Тотъ вздрогнулъ. Обвелъ меня яркими глазами.

Другіе тоже подошли и уставились на насъ.

— Разумѣется. Вонъ я недавно читалъ… — и давай передавать ему содержаніе послѣдняго улегшагося въ моей памяти рыцарскаго романа. Яркая лунная ночь. Рыцарь спускается съ высокой башни, а вѣрный оруженосецъ внизу ждетъ его съ конями… Орелъ въ (рыцарскихъ романахъ орлы непремѣнно состоятъ при герояхъ даже по ночамъ) паритъ надъ бѣглецомъ, прикрывая его широкими, черными крыльями такъ, что стража изъ-за зубцовъ и съ бойницъ замка не видитъ заключеннаго.

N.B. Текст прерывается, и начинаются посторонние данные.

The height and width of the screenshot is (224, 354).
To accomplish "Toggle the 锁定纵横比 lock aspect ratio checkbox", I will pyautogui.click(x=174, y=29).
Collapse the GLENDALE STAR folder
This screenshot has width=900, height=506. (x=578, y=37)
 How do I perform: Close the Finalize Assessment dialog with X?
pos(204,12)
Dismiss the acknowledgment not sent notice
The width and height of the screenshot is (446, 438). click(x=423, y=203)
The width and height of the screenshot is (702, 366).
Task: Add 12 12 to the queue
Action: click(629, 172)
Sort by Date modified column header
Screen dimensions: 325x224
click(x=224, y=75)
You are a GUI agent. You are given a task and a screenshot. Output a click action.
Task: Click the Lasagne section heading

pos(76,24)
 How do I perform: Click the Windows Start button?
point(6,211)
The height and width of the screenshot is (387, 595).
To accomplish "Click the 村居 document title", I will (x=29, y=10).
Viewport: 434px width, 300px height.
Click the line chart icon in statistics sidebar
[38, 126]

Слова мои произвели на всѣхъ потрясающее впечатлѣніе. Лезгины воспламенились до того, что всѣ заговорили разомъ. Одинъ самый старый съ бѣлой бородой и совсѣмъ юношескимъ глазомъ, пронизывающимъ меня изъ-подъ сѣдыхъ бровей, другой у него былъ покрытъ большимъ бѣлымъ бѣльмомъ, схватилъ меня за руку и, что меня очень удивило, спросилъ на чистомъ русскомъ языкѣ:

— Одинъ, кто могъ бы спасти нашего Сулеймана, это ты.

— Я?

— Да… Ты никому не скажешь?

Я готовъ былъ самимъ Ричардомъ Львинымъ Сердцемъ и всѣми крестоносцами Палестины поклясться свято сберечь тайну.

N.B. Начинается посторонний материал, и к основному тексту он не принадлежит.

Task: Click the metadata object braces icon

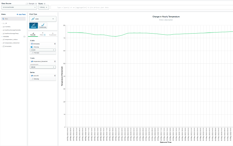Action: coord(24,36)
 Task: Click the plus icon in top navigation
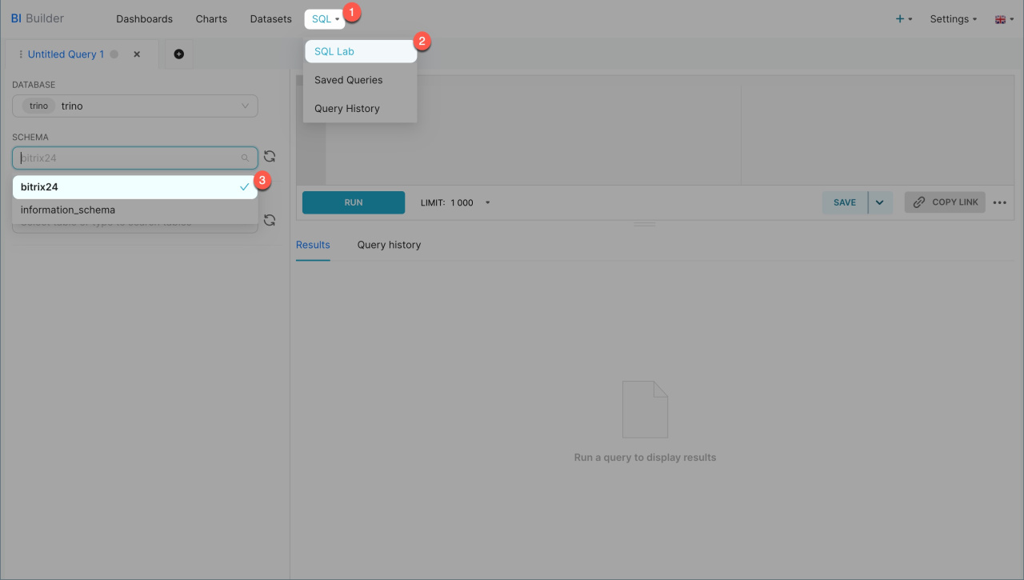[x=900, y=19]
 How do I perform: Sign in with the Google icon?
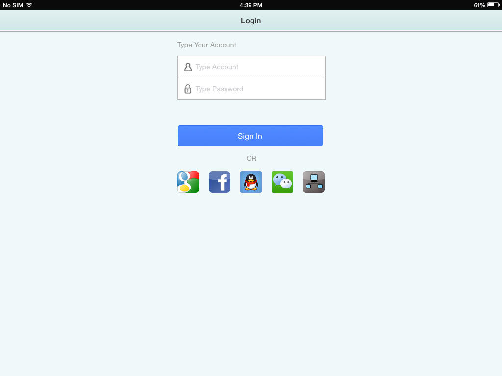pyautogui.click(x=188, y=182)
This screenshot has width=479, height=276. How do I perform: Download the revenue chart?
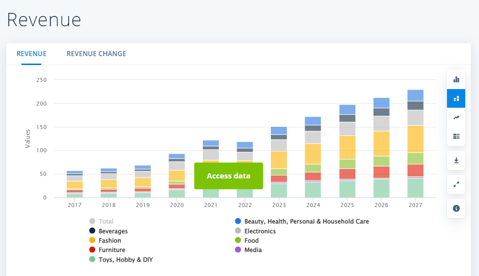point(456,160)
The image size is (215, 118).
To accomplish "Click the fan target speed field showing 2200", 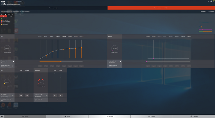I will (27, 95).
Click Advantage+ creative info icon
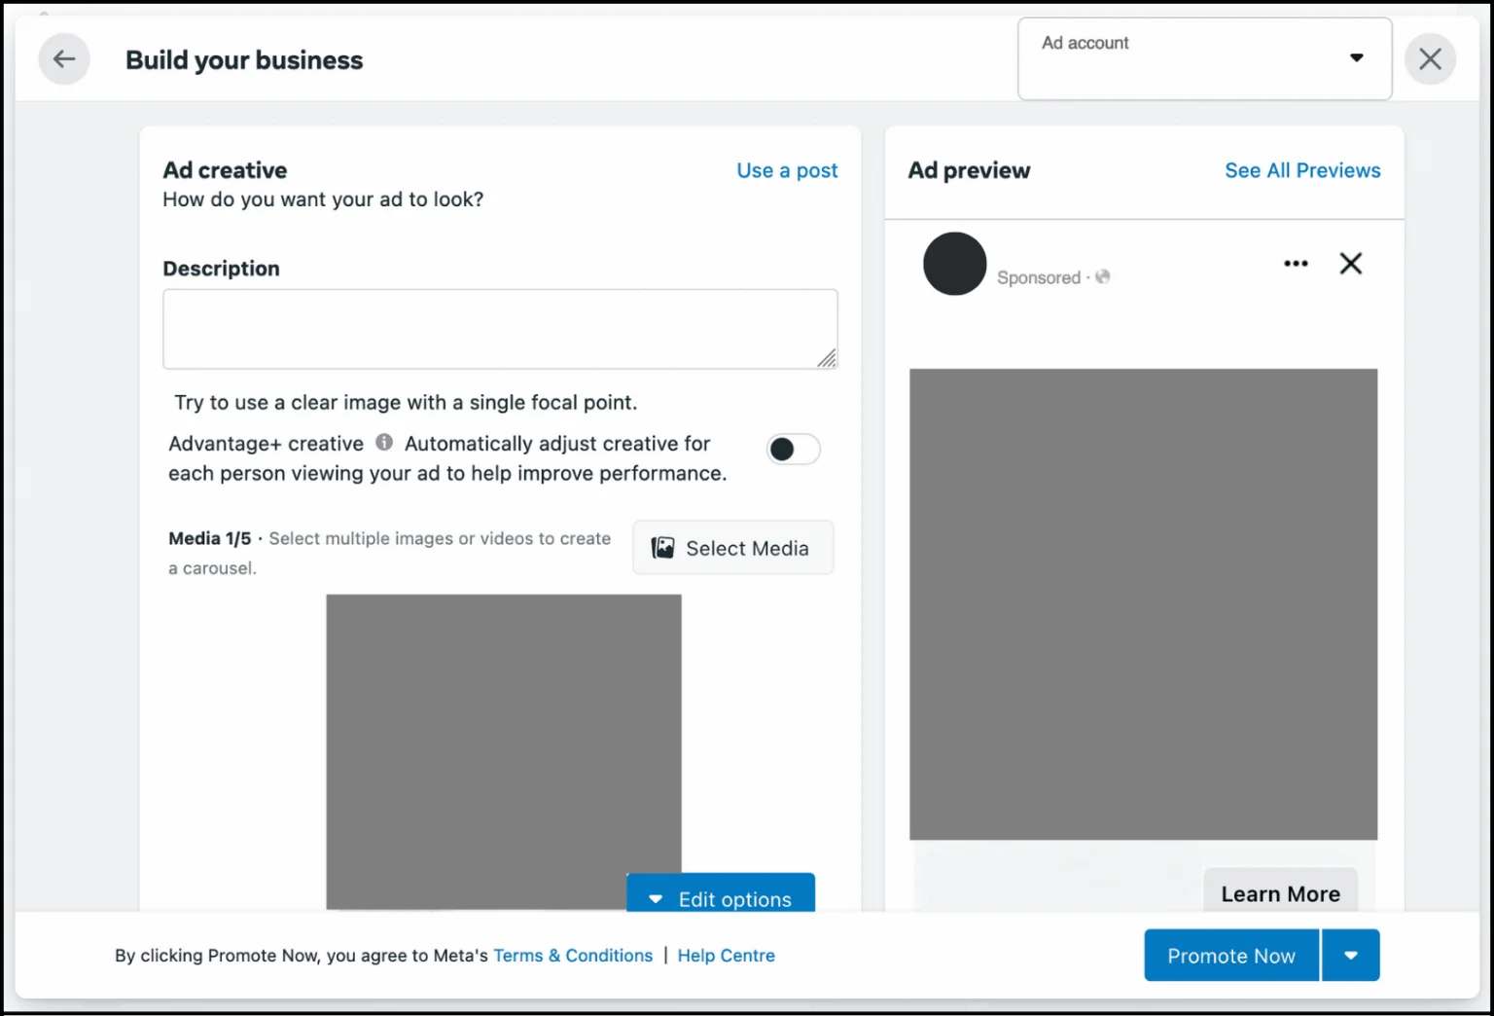 pos(384,443)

— Ты вѣдь свободно ходишь по всей крѣпости?

— Да.

— Передай ему это. Легко пронести подъ платьемъ. Никто и не увидитъ на тебѣ?

— Что это?

— Простая веревка, сплетенная у насъ въ горахъ.

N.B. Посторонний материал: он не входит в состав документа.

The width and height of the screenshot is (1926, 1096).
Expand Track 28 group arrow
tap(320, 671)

Дѣйствительно, ссученная руками лезгинокъ тонкая, шелковая веревка. На ней въ извѣстныхъ разстояніяхъ узлы и петли. У меня тотчасъ же мелькнуло въ памяти, что вѣдь и «рыцарю чернаго замка» доставили такую же. Они подъ платьемъ всего меня обвили ею.

Я чуть на захлебнулся отъ счастія.

— И еще это.

Тонкая стальная пила. Вся свернулась вокругъ моей ноги. Ея-то ужъ никто бы не замѣтилъ.

— Помоги тебѣ Аллахъ. Помни, — въ горахъ мы всѣ будемъ твоими слугами, и никогда ничего недобраго не случится ни съ тобою, ни съ твоими близкими. Мы сами станемъ беречь ихъ въ мирѣ и въ войнѣ.

Я обѣщалъ. Да и теперь не жалѣю объ этомъ.

— Только одного я хочу за это.

— Чего? Мы бѣдны.

— Нѣтъ, вы меня не поняли. Я долженъ самъ видѣть, какъ все это случится.

— Да развѣ ты ночью можешь уйти?

— Могу. Скажу, что пойду къ дѣтямъ нашего переводчика Искендеръ-бека и пробуду тамъ до утра.

— Тебѣ повѣрятъ?

— Еще бы!

Я даже обидѣлся, не сообразивъ того, что самъ собирался обманывать.

— Хорошо мы тебѣ дадимъ знать наканунѣ. Вотъ что, скажи Сулейману, чтобы онъ слушалъ, когда внизу ночью три раза крикнетъ ястребъ. Все будетъ тогда готово.

— Какой ястребъ?

— Это уже мы знаемъ. Потомъ, — пусть все, что нужно, онъ напишетъ и перекинетъ за стѣну. Внизу подъ ней всегда есть кто-нибудь.

— Бумагу унесетъ вѣтеръ.

Я казался самому себѣ необыкновенно уменъ въ это время.

Лезгины усмѣхнулись.

— Камни подъ ногой. Завернулъ бумажкою камень и швырнулъ… Попадетъ куда надо.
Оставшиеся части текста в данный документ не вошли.